The framework begins with a brief theoretical introduction to computational linguistics, addressing common misconceptions and highlighting practical applications such as vocal assistants to illustrate the differences between human and machine language processing. The main instructional component is structured as a series of games that guide participants through the process of sentence generation and grammatical analysis using masked linguistic data. To simulate machine-like processing, the original text is transformed into a symbolic representation: each word is replaced either by a sequence of random symbols (referred to as DINGs) or by a non-word (e.g., "croto" for "morning"). The grammatical structure of each sentence is visually encoded using horizontal lines indicating phrases (e.g., noun or verb phrases) and superscript numbers from 0 to 9 denoting parts of speech. This encoding allows participants to focus on syntactic patterns rather than semantics.
Participants are divided into two teams, each working with a version of the masked corpus in either Italian or English. The first activity involves constructing valid sentences by rearranging physical cards, each representing a token from the corpus. These cards are equipped with button loops, enabling participants to physically thread them into sequences based on bigram distributions observed in the corpus, thereby mimicking a probabilistic language model. This tactile method, referred to as the bracelet method, supports intuitive learning of statistical language patterns.
The second activity shifts focus to rule-based sentence generation. Participants analyze the annotated corpus to extract grammatical rules, using felt strips to represent phrase types and numbered cards to denote parts of speech.
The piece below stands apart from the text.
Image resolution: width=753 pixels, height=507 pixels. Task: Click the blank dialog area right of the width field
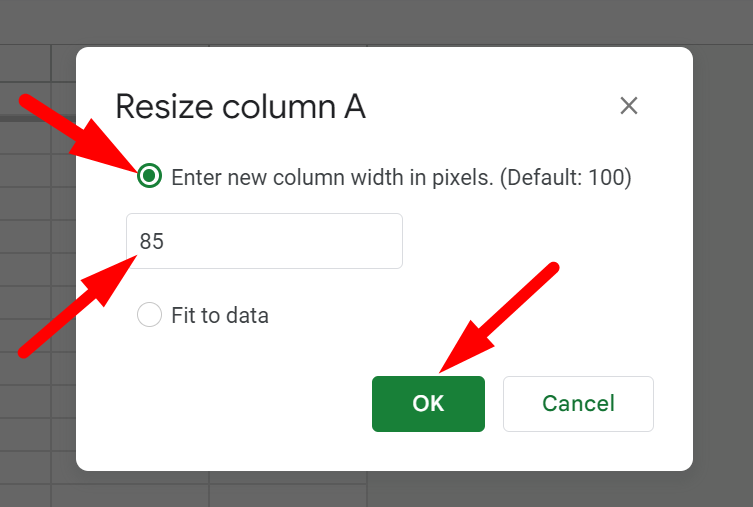540,241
These rules are then applied to generate new sentences using a new set of uncorpus words, emphasizing the role of syntax in language modeling. The process reinforces the idea that language structure can be learned from data without semantic knowledge.
As the final step, the true nature of the corpus is revealed by superimposing a plexiglass frame over the A3-sized corpus pages, allowing participants to see the original text and translate their generated sentences. This moment serves as a reflective conclusion, bridging the gap between the symbolic exercise and real-world language. The workshop concludes with a discussion on current NLP technologies and the skills required to become a computational linguist.